Neither study was based on a randomized, controlled trial,a gold standard for research that helps set public health standards. An editorial accompanying the JAMA study insists only randomized, controlled trials can answer the question of whether screening can catch lung cancer early enough to save more lives. Both studies point to the need for such trials to better clarify the pros and cons of lung cancer screening, write William Black and John Baron, both MDs at Dartmouth Medical School in New Hampshire.

"Although expensive and time-consuming, rigorous trials of cancer screening are far more cost effective than what might be the alternative -- widespread adoption of costly screening interventions that cause more harm than good," Black and Baron say.

In a randomized, controlled study, people are randomly assigned to one of two groups: those who are screened (screening group) and those who are not screened (control group). This allows researchers to compare the two groups over time to see if one does better than the other. These types of studies are a more accurate way to tell if screening helps people live longer, for example, or if it results in more unneeded complications.

Such rigorous studies are now under way in the US and in Europe. They should offer better answers to these questions in the coming years.

The new study is based on the results of CT scans done at three separate academic hospitals on more than 3,200 people with a history of smoking but no symptoms of lung cancer. Researchers examined the number of lung cancers diagnosed, the number of surgeries performed, and number of deaths that occurred in those who were screened. They compared these to numbers that would be expected based on mathematical models of people in this risk group who were not screened.

The researchers found no reduction in lung cancer deaths among those who got the scans. But there was a 3-fold increase in lung cancer diagnosis compared to what would be expected when not having the scans, and there was a 10-fold increase in lung cancer surgeries compared to not having the scans.

At the end of the 4-year study period, there were 38 deaths that occurred from lung cancer, compared to 39 deaths that would be expected to occur without CT scans.

More study needed to confirm benefits

The newer findings are in line with the American Cancer Society's position that there is not adequate scientific evidence to support lung cancer screening at this time, says Robert Smith, PhD, director of screening for the Society. Smokers and former smokers should talk to their doctors about their cancer risks and screening options.

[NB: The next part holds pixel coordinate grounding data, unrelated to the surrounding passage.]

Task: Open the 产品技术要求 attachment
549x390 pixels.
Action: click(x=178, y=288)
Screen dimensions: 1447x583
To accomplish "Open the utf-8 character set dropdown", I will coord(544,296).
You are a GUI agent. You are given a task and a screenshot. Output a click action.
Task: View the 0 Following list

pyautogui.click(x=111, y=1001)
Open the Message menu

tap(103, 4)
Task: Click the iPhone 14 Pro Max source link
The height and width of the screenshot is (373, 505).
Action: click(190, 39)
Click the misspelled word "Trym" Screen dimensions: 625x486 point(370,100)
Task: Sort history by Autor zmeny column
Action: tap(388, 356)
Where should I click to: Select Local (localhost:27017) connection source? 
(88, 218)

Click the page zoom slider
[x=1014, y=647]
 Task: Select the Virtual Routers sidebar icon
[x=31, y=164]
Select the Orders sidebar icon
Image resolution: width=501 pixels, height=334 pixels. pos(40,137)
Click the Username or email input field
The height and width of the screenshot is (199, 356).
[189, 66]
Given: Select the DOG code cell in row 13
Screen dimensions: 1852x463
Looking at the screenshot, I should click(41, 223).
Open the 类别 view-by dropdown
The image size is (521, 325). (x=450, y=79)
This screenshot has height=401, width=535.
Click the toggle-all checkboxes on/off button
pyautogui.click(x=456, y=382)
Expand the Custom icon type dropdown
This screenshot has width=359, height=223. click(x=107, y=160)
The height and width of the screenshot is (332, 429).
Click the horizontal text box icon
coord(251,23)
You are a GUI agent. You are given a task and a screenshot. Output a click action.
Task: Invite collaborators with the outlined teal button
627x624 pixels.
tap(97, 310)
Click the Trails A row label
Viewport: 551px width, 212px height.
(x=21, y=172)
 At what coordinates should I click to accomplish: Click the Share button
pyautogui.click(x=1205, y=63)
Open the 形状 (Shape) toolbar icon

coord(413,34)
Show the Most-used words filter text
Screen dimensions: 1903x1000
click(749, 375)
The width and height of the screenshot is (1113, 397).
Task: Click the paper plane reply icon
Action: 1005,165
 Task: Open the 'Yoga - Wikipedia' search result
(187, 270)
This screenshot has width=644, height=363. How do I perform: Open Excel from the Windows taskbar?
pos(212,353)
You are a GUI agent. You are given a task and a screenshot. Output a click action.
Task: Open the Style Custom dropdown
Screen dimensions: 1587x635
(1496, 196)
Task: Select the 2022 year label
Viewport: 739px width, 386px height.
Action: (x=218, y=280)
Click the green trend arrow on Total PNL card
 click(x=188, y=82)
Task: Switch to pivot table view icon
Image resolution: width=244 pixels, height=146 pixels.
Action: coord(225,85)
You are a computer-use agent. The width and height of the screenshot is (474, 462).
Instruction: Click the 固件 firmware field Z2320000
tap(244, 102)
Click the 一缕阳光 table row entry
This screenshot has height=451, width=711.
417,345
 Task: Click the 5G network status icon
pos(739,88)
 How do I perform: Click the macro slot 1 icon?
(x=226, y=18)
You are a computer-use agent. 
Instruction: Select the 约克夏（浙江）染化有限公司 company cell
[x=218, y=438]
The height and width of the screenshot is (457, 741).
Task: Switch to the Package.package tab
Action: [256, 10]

Len Lichtenfeld, MD, the American Cancer Society's deputy chief medical officer, says CT scanning (and especially a newer, faster scan known as spiral CT) is sensitive enough to find small tumors and other nodules, so it offers hope as an important prevention and detection tool, much like mammography is used to screen for breast cancer. But that hope remains elusive until more research is done to prove screening's benefits.

"More recent evidence suggests that in fact there may be lung cancers present which do not cause a person significant problems through their lifetimes," Lichtenfeld writes in his Web log, Dr. Len's Cancer Blog. "The problem is that we can end up treating many more people than really necessary to help a few."

Finding a lung cancer when it's smaller does not guarantee a patient will be saved by treatment, Smith and Lichtenfeld say.

Critics of using CT scans for lung cancer screening are simply not looking far enough ahead to see the benefits, says Claudia Henschke, MD, PhD, lead author of the New England Journal of Medicine study and an imaging test researcher at New York Hospital-Cornell Medical Center.

Henschke criticizes the Bach team for relying on a mathematical model that she says downplays the lifesaving potential of CT scans up to and beyond 4 years.

"In the earliest years after initiation of screening, no reduction in deaths can be expected," Henschke says.

Citation: 'Computed tomography screening and lung cancer outcomes.' Published March 7, 2007, in JAMA. First author: Dr. Peter B. Bach, Memorial Sloan-Kettering Cancer Center, New York.